Task statement:
Please output the lines between the ones holding "The height and" and "at that location.", inclusive, copied exactly and with the pictures left out.

Given data: Begin

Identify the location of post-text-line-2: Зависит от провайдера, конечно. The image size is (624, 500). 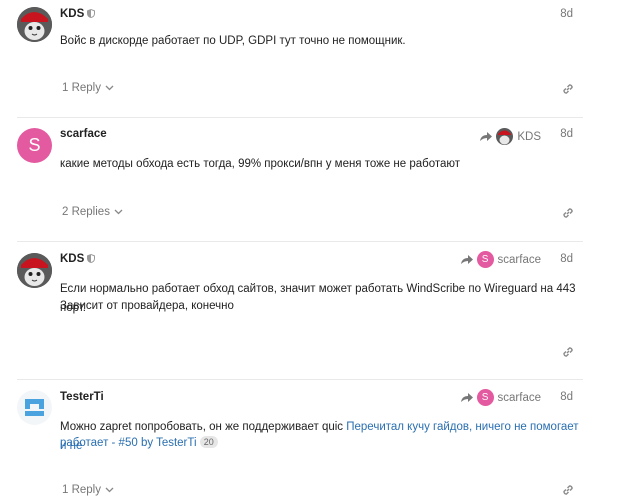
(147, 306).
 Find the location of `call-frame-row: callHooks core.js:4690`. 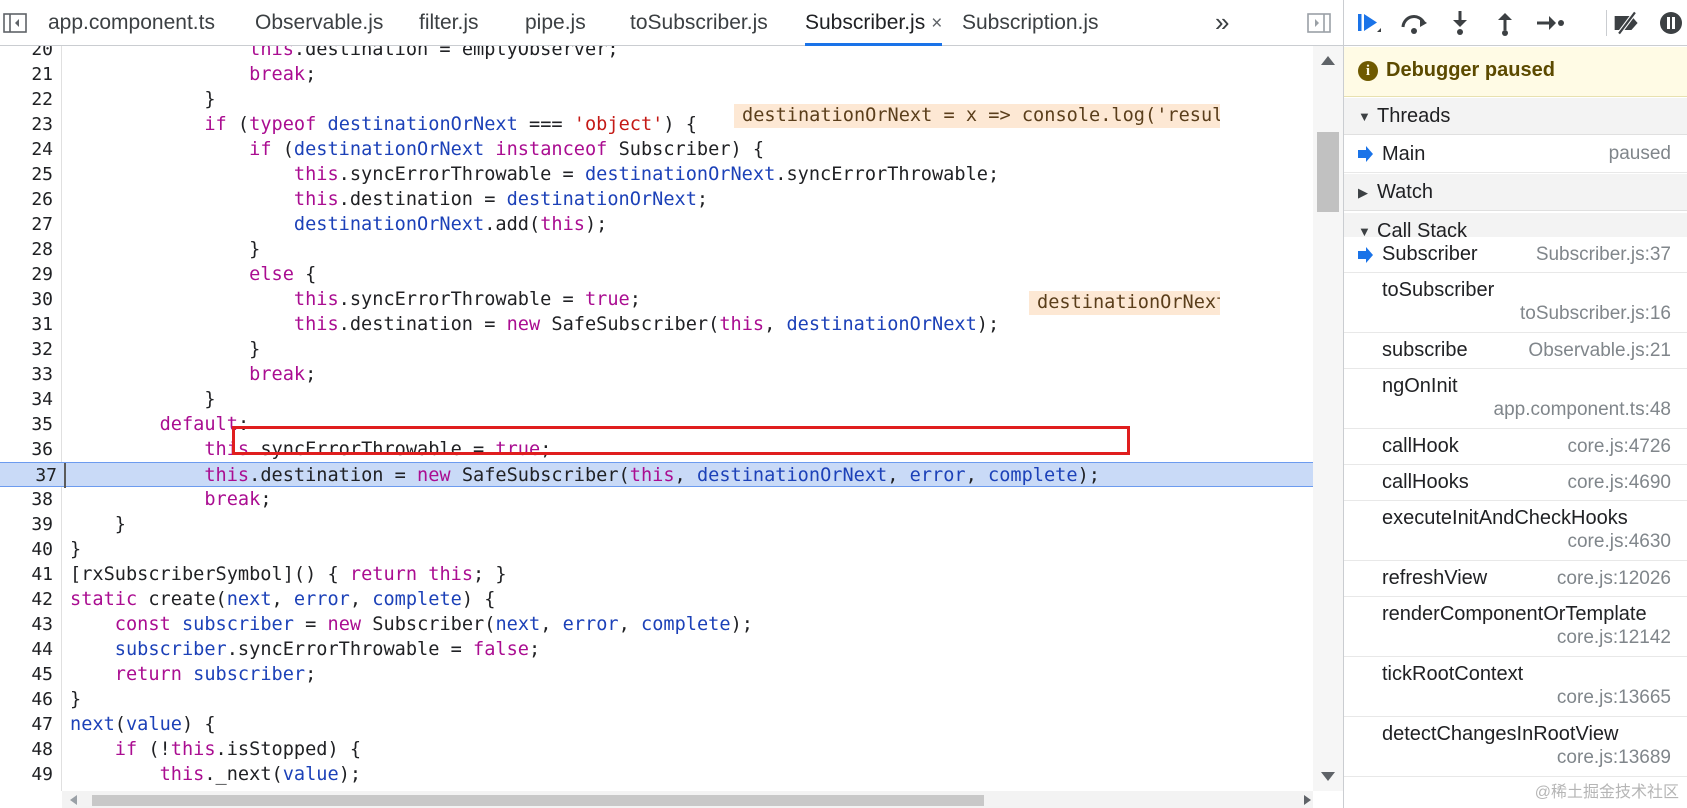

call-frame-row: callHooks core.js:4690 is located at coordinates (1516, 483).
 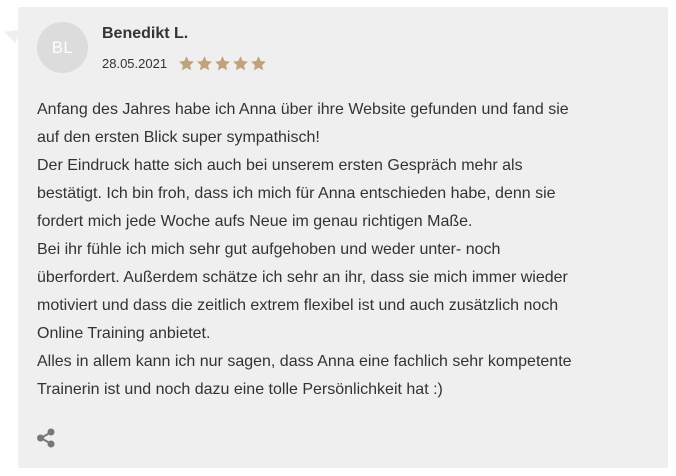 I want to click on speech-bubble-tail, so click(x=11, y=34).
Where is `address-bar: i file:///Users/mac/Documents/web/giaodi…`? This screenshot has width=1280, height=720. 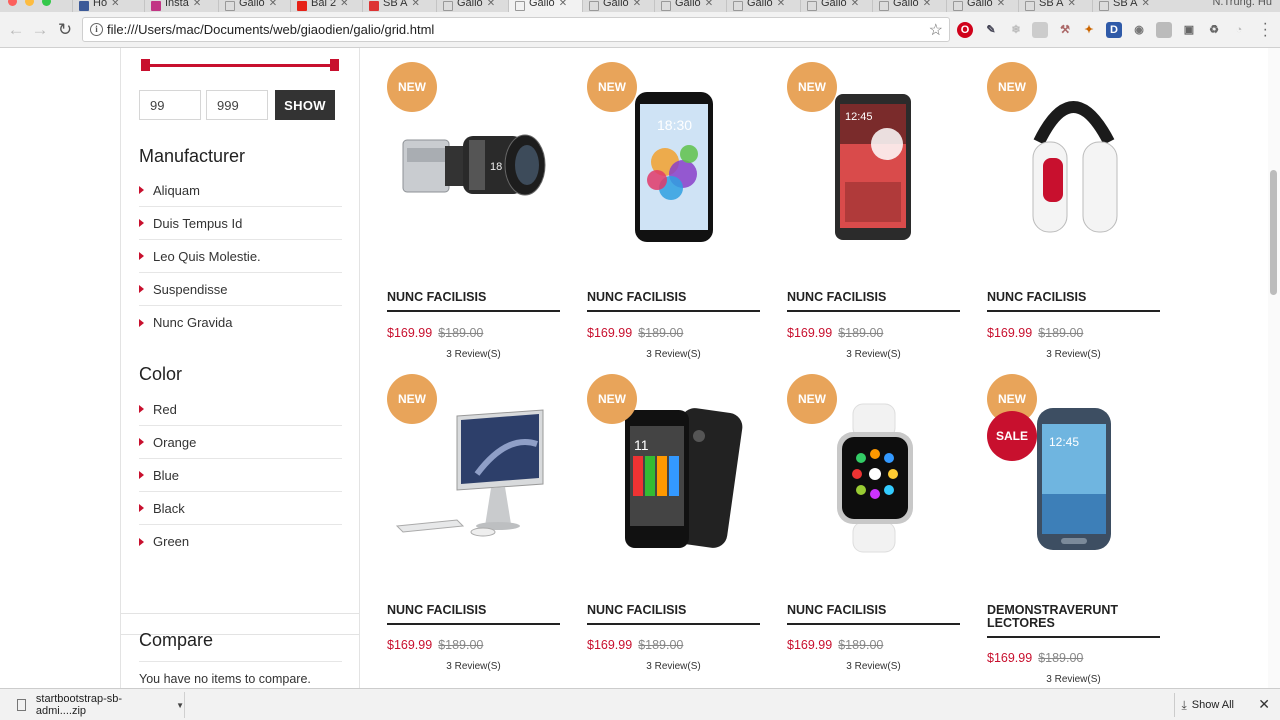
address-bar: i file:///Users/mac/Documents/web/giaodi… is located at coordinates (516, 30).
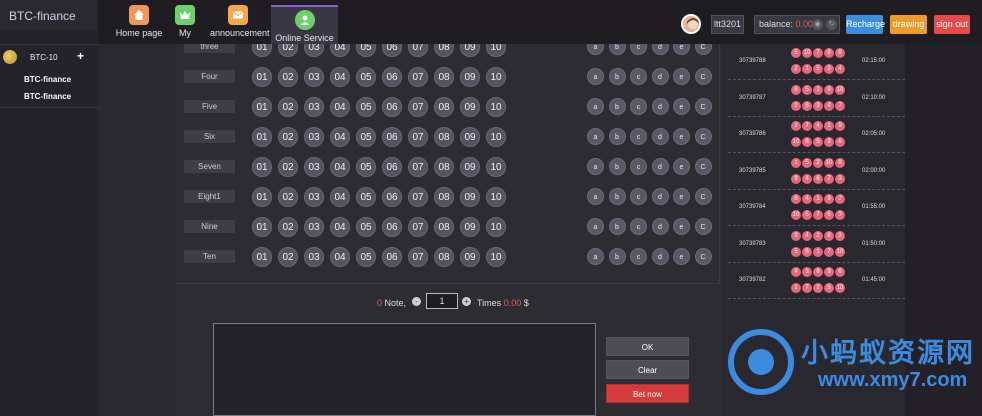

Given data: End
Given data: Begin

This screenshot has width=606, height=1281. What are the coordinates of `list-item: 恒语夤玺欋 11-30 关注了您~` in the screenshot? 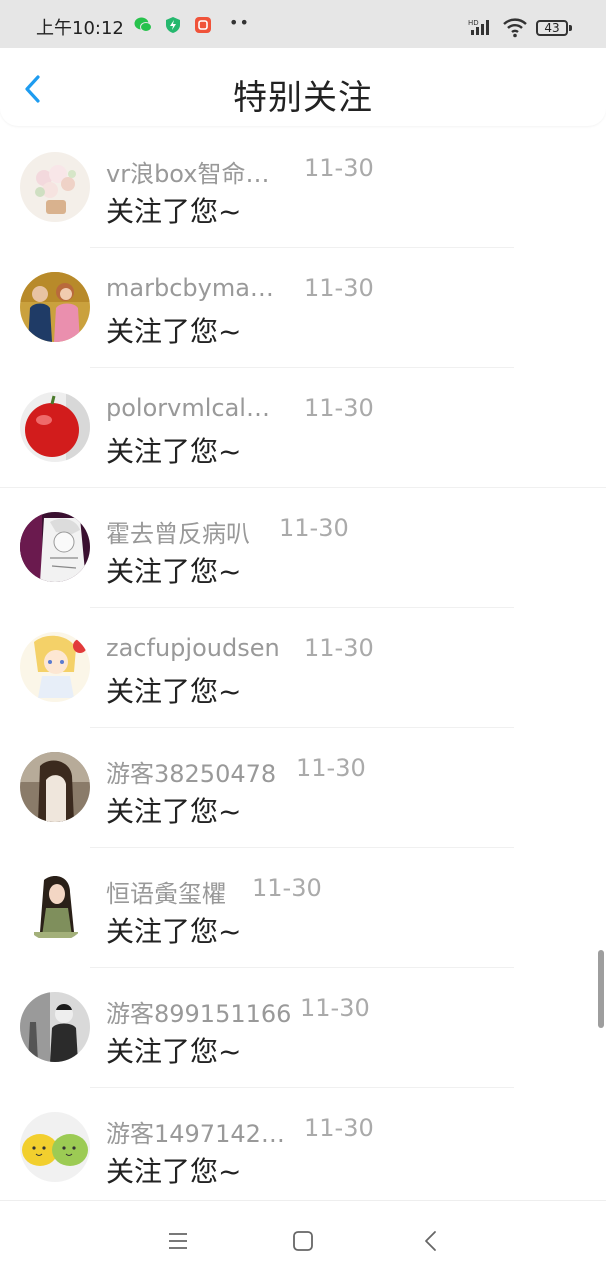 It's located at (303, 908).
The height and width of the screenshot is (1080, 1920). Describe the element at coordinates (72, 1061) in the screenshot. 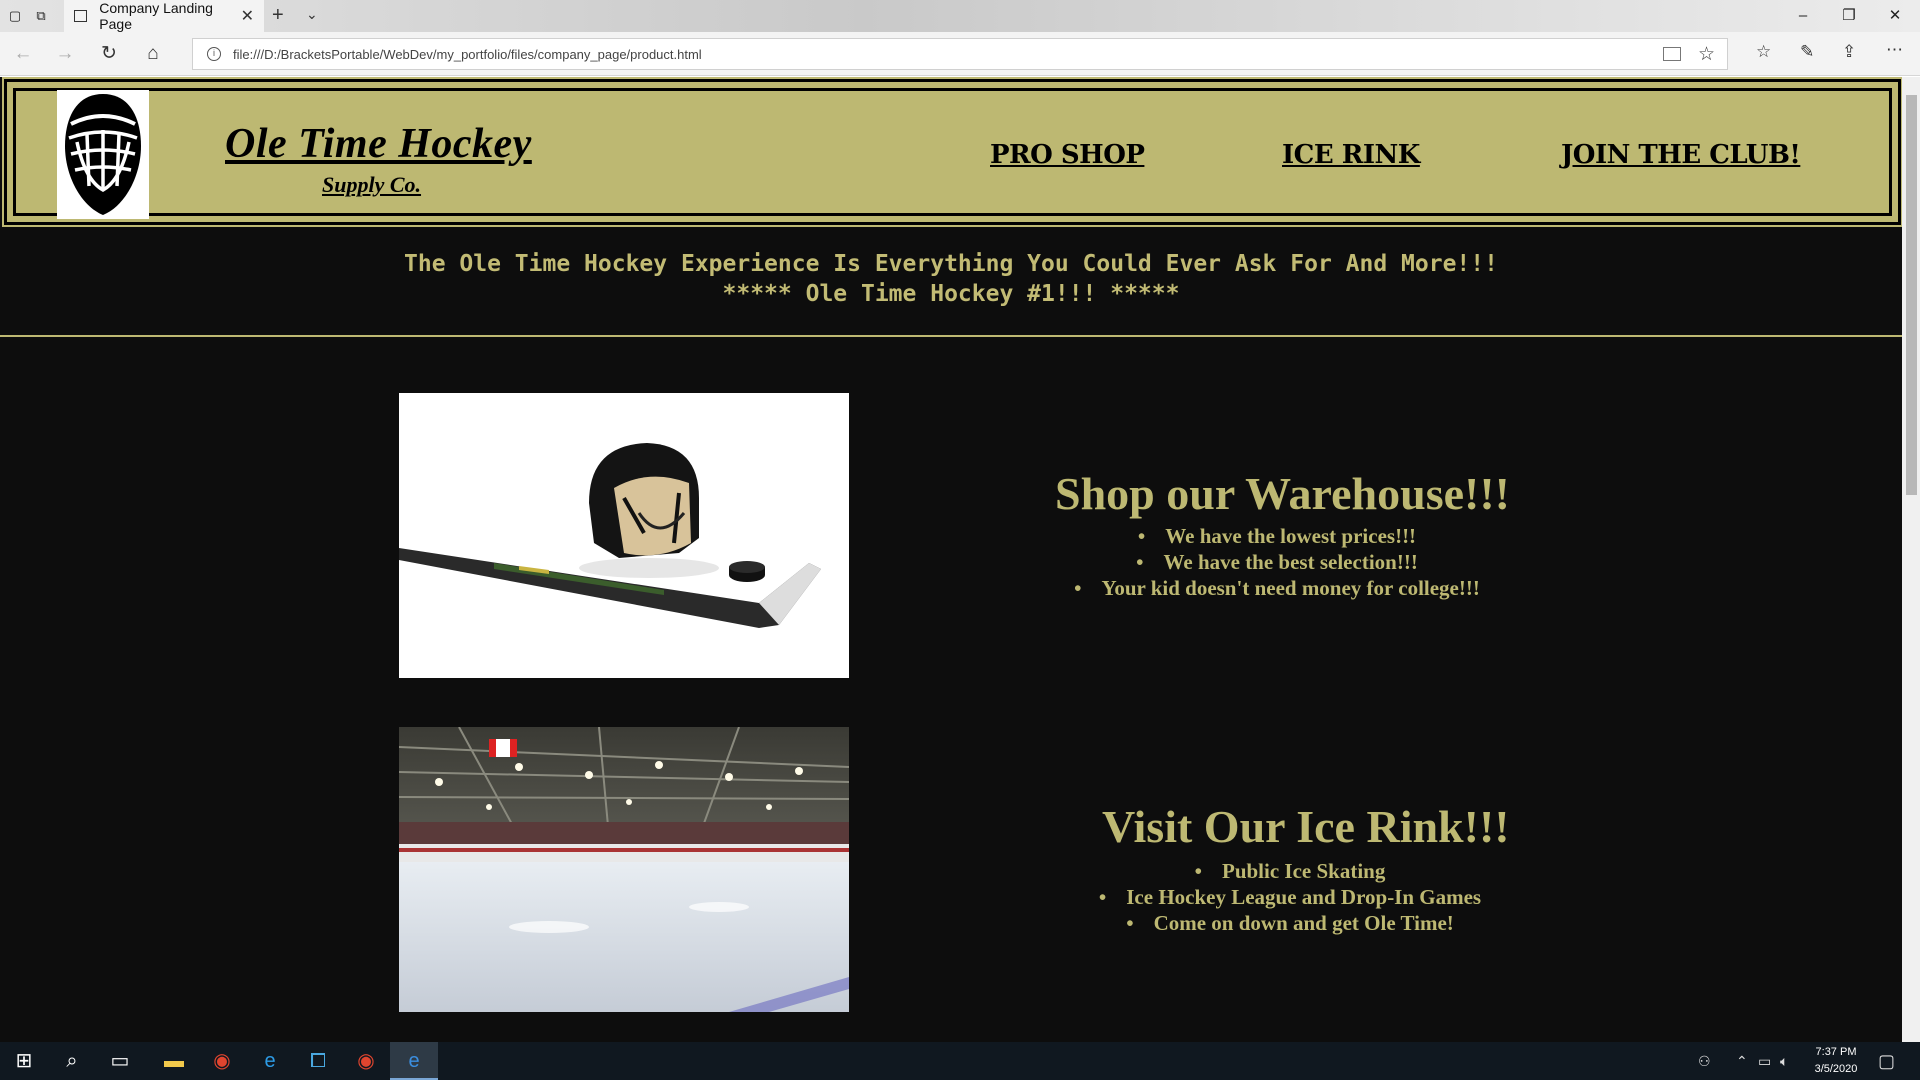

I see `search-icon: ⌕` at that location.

Given data: End

Task answer:
The height and width of the screenshot is (1080, 1920). Describe the element at coordinates (72, 1061) in the screenshot. 

I see `search-icon: ⌕` at that location.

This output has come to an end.